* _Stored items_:
-*-*-

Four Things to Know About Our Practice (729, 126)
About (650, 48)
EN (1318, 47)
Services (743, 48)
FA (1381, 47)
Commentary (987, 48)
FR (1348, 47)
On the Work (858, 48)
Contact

-*-*-

* _What you should do_:
The records above should be repeated word for word.

* _Answer to the exercise_:
Four Things to Know About Our Practice (729, 126)
About (650, 48)
EN (1318, 47)
Services (743, 48)
FA (1381, 47)
Commentary (987, 48)
FR (1348, 47)
On the Work (858, 48)
Contact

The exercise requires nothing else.